→ **Required action**
Only the lines from the first line of the records through the line containing "Given: Refresh the history timeline" belong in the answer. Copy them exactly.

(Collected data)
..........

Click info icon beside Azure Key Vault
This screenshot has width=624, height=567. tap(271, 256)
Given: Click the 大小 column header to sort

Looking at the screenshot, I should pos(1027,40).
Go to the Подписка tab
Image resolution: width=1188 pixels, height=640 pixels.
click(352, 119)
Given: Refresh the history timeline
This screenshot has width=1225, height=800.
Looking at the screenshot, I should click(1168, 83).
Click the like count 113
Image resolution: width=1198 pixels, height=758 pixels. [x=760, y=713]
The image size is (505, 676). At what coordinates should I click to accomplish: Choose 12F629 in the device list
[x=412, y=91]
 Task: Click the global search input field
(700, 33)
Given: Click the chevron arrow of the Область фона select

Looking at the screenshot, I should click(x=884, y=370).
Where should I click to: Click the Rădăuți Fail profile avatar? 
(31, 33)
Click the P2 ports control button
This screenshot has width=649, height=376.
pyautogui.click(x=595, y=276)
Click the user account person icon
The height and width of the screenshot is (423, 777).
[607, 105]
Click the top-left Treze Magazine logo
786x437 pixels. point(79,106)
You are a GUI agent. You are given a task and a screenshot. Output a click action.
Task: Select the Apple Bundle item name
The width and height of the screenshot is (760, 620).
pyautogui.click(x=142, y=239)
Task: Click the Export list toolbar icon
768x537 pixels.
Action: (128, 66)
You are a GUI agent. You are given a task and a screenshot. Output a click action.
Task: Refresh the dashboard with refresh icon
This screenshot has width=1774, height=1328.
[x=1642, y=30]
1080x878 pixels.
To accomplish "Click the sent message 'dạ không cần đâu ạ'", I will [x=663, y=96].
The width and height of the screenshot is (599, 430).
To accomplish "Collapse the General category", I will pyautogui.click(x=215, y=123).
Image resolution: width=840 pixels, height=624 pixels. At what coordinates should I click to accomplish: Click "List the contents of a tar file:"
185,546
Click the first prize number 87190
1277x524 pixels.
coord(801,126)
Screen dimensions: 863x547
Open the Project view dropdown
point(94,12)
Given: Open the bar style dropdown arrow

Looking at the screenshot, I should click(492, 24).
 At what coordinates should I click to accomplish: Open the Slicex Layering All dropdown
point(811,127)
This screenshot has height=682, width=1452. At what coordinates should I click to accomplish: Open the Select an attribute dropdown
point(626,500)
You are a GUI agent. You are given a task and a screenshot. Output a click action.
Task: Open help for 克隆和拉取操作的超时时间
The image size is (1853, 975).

..........

→ **Solution**
Click info icon beside Azure Key Vault
This screenshot has width=624, height=567. tap(271, 256)
Given: Click the 大小 column header to sort

Looking at the screenshot, I should pos(1027,40).
Go to the Подписка tab
Image resolution: width=1188 pixels, height=640 pixels.
click(352, 119)
Given: Refresh the history timeline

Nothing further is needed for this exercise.